Vers une médecine de ville

De son côté, Kalivia, souhaiterait aussi, « si la loi le permettait », travailler en médecine de ville pour faciliter l’orientation des assurés, préparer les consultations et en assurer le suivi, ou encore améliorer la coordination ville-hôpital. « Ce qui pourrait se faire notamment en coopération avec des start-up », ajoute la plateforme sans dévoiler de projets plus précis. L’hôpital apparaît justement comme la véritable nouvelle frontiè­re pour les réseaux. « C’est le secteur où il faut avancer », affir­me Christophe Lafond, vice-président de la Mutuelle géné­rale de l’Éducation natio­nale. « Nous avons des conventionnements historiques comme le règlement fédéral hospitalier, mais il reste de grosses problématiques pour les chambres particulières et les dépassements ; il y a aussi la problématique des soins de suite et de réadaptation (SSR) où les chambres sont chères, les séjours longs (21 à 30 jours) et susceptibles de générer de gros restes à charge. Et il est difficile de conventionner avec ces établissements qui disent être étranglés finan­cièrement. On voit que nos dispositifs arrivent à bout de souffle. Il faut négocier avec le privé et le public. Nous réfléchissons à de nouvelles logiques », détaille-t-il.

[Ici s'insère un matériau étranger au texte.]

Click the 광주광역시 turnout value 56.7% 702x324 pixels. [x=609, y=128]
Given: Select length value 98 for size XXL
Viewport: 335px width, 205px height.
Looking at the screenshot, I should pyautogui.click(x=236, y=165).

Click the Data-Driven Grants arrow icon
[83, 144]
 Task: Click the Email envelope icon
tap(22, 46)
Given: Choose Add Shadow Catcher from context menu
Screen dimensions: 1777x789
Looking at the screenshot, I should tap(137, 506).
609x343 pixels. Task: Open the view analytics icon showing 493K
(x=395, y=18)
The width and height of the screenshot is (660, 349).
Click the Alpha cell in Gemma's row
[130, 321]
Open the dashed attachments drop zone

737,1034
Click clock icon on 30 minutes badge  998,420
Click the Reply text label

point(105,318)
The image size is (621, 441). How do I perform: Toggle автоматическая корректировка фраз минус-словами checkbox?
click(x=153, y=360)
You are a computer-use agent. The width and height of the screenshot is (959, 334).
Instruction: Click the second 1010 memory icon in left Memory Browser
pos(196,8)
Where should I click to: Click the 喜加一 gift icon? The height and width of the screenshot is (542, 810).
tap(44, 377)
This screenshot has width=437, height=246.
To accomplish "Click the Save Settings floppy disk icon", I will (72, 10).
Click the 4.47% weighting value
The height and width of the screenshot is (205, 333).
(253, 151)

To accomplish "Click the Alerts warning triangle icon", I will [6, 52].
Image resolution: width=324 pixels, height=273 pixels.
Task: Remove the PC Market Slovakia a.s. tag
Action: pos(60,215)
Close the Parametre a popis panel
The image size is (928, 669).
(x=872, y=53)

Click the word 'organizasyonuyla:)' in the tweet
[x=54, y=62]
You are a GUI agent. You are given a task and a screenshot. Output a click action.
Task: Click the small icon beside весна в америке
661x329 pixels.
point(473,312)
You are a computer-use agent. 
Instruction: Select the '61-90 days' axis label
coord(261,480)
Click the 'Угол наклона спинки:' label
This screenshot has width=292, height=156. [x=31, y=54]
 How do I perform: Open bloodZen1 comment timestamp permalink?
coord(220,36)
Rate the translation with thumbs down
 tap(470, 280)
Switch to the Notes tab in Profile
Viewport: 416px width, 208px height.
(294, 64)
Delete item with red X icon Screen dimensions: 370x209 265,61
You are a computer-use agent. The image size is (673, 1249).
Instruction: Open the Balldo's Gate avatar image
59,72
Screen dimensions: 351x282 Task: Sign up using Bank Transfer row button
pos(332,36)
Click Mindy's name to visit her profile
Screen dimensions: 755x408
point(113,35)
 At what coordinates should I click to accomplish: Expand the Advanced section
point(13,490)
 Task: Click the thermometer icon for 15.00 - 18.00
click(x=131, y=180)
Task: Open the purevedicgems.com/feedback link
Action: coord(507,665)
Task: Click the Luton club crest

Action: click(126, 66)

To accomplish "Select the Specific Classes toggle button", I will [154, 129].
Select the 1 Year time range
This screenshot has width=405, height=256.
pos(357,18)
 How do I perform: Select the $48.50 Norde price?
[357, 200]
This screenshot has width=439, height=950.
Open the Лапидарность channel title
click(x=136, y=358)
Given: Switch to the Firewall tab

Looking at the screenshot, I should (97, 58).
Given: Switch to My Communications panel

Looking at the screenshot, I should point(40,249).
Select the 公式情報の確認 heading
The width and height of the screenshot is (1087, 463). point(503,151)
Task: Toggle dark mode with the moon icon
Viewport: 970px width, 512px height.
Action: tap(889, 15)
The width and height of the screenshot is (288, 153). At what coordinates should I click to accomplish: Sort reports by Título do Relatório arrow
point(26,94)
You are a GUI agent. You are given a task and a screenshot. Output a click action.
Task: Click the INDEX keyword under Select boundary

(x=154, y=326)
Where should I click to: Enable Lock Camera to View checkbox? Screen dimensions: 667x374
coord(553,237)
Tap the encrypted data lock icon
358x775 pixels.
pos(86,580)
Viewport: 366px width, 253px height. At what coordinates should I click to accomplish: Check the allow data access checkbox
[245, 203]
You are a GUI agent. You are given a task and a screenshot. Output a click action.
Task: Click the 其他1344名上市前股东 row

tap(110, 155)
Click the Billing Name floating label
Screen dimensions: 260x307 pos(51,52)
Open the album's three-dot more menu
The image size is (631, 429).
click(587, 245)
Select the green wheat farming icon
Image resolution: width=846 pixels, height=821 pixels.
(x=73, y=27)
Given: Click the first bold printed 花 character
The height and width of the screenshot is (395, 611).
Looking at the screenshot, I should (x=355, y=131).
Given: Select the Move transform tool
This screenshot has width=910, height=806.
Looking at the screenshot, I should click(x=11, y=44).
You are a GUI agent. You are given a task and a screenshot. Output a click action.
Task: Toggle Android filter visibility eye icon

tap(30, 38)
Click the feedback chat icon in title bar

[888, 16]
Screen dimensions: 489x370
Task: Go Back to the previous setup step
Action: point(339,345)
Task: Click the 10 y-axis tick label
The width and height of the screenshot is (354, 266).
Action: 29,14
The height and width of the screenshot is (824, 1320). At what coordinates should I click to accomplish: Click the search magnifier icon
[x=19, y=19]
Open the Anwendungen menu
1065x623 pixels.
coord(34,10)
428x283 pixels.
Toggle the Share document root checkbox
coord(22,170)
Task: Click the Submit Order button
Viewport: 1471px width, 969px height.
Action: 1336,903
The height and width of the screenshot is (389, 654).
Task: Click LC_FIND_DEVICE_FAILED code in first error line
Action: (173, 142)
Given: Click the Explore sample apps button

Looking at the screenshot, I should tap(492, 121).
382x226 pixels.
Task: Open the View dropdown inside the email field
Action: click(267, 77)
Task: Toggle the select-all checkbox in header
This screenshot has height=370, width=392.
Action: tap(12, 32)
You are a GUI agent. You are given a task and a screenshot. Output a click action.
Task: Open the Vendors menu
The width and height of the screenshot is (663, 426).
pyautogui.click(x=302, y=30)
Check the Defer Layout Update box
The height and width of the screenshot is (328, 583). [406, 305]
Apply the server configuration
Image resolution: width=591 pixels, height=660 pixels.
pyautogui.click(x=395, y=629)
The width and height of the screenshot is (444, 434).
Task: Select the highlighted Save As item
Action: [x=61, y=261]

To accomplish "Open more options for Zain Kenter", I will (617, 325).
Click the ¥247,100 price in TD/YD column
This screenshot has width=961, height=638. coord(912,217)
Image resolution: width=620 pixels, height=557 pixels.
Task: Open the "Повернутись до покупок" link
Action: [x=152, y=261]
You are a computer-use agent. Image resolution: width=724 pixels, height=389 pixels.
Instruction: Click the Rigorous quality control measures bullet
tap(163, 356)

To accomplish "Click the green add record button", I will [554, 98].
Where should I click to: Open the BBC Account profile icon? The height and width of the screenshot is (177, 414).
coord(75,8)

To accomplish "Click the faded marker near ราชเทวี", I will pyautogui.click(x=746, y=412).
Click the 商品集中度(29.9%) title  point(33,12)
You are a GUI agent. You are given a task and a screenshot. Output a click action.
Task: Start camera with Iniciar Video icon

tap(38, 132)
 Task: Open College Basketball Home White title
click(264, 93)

Des services de prévention et d’accompagnement

À l’image des organismes complémentaires, qui sont leurs clients et actionnaires, les plateformes multiplient les applications et services de prévention. Carte blanche partenaires vient de lancer une application de test auditif. Baptisée EvalAudio, elle permet de mesurer son audition sur mobile, de suivre son évolution dans le temps et d’indiquer aux utilisateurs s’ils doivent consulter un spécialiste. Ce dernier pourra accéder, s’il le souhaite, à l’historique des tests effectués par le patient, et ainsi évaluer l’évolution de son audition. Jean-François Tripodi, directeur général de Carte blanche partenaires, évoque « une action de santé publique » à propos de cette application disponible gratuitement sur l’Apple Store et Google Play. M. Tripodi annonce aussi l’arrivée prochaine d’un chatbot spécialement conçu pour accompagner les assurés au quotidien et améliorer leur parcours de santé dans les domaines de la vision et du buccodentaire. Chez Kalivia, une réflexion a été engagée sur la pharmacie. « Alors que les officines commencent à proposer des services, nous souhaitons proposer des services de prévention santé, en travaillant en direct avec elles », indique Laurent Borella.

Renforcer l’information

Outre les mutuelles de la Fonction publique, Santéclair a mis en place, il y a deux ans, un réseau hospitalier, en chirurgie orthopédique. Marianne Binst se dit satisfaite du développement de ce réseau qui compte maintenant une trentaine d’établissements, mais déplore « la difficulté d’informer les gens au bon moment ». « Les assureurs n’ont, en effet, pas le droit d’exploiter leurs bases de données de remboursement pour contacter nommément les assurés. Mais quand l’information passe, on constate qu’elle intéresse beaucoup de monde. Par exemple, nous avons testé sur la file d’attente des gens qui appellent Santéclair un message parlant de la chirurgie orthopédique. Cela a bien marché. » Itelis, après avoir lancé l’an dernier Hospiway, un site d’information sur l’hospitalisation, souhaite passer à la vitesse supérieure, le conventionnement. L’enjeu n’est pas de négocier X % de remise sur une appendicite comme sur une monture optique. « Concrètement, le conventionnement portera essentiellement sur des éléments de qualité, par exem­ple en termes de services de suivi. Si un patient, au lieu de se retrouver seul après la sortie, bénéficie d’un dispositif d’accompagne­ment qui lui permet d’avoir un professionnel de santé en ligne avec qui il peut parler d’un symp­tô­me, cela le rassure. Et cette efficien­ce des soins a aussi un intérêt économique », conclut M. Boisrond. Une réflexion sur le parcours du patient que Kalivia dit aussi avoir engagée.